Lo denunciano, in una nota, Assotartufi, TartufOK e Tuberass secondo i quali, alle pressanti sollecitazioni delle istituzioni europee “ed al concreto rischio per il nostro Paese di vedersi avviata una procedura di infrazione, il Governo risponde con un provvedimento inadeguato, deludente e preoccupante per i destini dell’intero settore”.t10IM02_o

Ma di cosa si tratta?
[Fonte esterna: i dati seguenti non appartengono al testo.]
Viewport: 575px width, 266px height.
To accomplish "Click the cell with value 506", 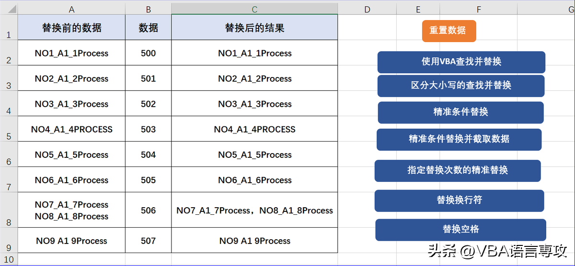I will tap(148, 211).
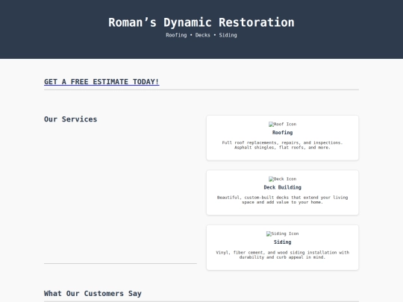Click the word Siding in the header tagline
The width and height of the screenshot is (403, 302).
228,35
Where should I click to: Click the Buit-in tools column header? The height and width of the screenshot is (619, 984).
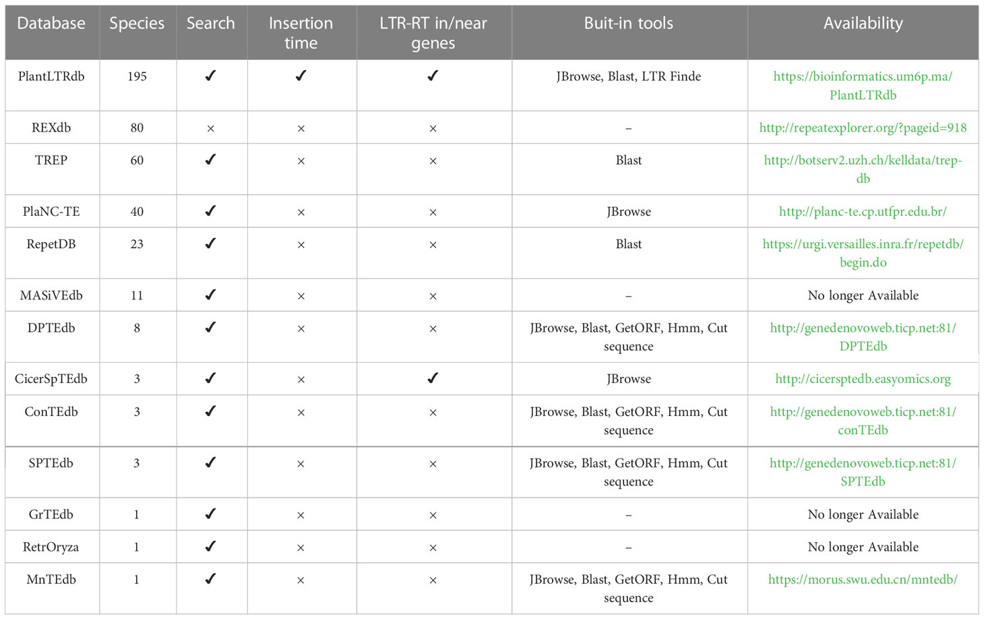[x=628, y=23]
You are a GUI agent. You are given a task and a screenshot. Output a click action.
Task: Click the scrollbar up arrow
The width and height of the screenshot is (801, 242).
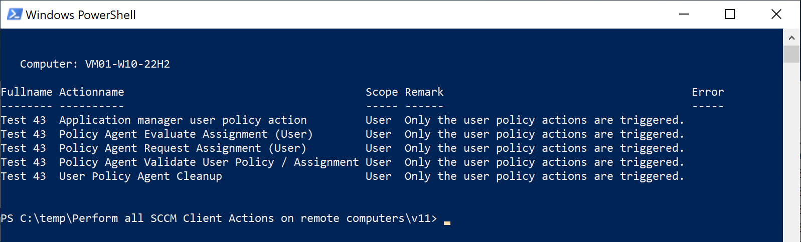coord(791,38)
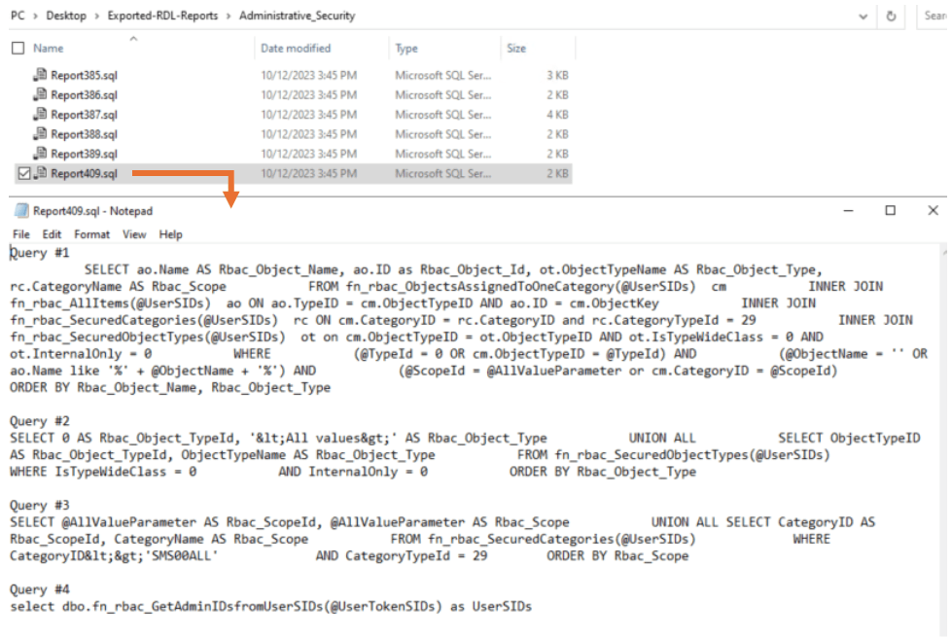Open the address bar dropdown arrow
This screenshot has width=951, height=638.
point(863,16)
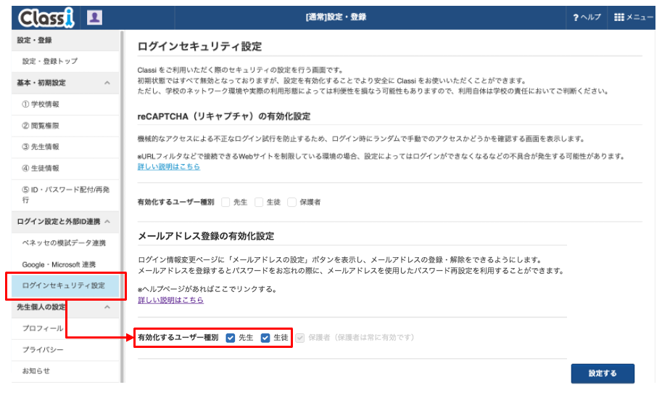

Sostanzialmente le associazioni lamentano il mancato inserimento del Tartufo italiano nell’elenco dei prodotti agricoli, condannandolo così “ad una sempre più marcata marginalità rispetto ai tartufi d’oltralpe – spiegano le associazioni – spinge (l’emedamento recepito dal governo ndr) le nostre aziende a comprare il tartufo straniero (dove è possibile acquistarlo con i relativi documenti fiscali e di tracciabilità) ed impedisce un adeguato rilancio qualitativo e quantitativo della produzione interna negando alle imprese italiane la possibilità di accedere alle agevolazioni previste dai fondi comunitari di cui possono invece godere gli altri agricoltori europei”.

I meccanismi introdotti con questo emendamento, inoltre, “lungi dal favorire la auspicata ‘emersione’ della produzione spontanea, ne determinano il completo inabissamento, a tutto scapito della trasparenza per il consumatore i cui diritti possono essere adeguatamente assicurati soltanto dalla completa tracciabilità garantita dai prodotti agricoli”.  Questo il punto di vista dei commercianti che pur dando merito al Governo di essere intervenuto, per la prima volta, “su storture” che da decenni “attanagliano la vita del nostro settore, auspichiamo – concludono le associazioni – un repentino ripensamento dell’esecutivo che, recependo le istanze di tutti gli attori della filiera, possa portare ad una disciplina realmente in grado di risolvere i problemi della filiera e rilanciare il tartufo italiano”.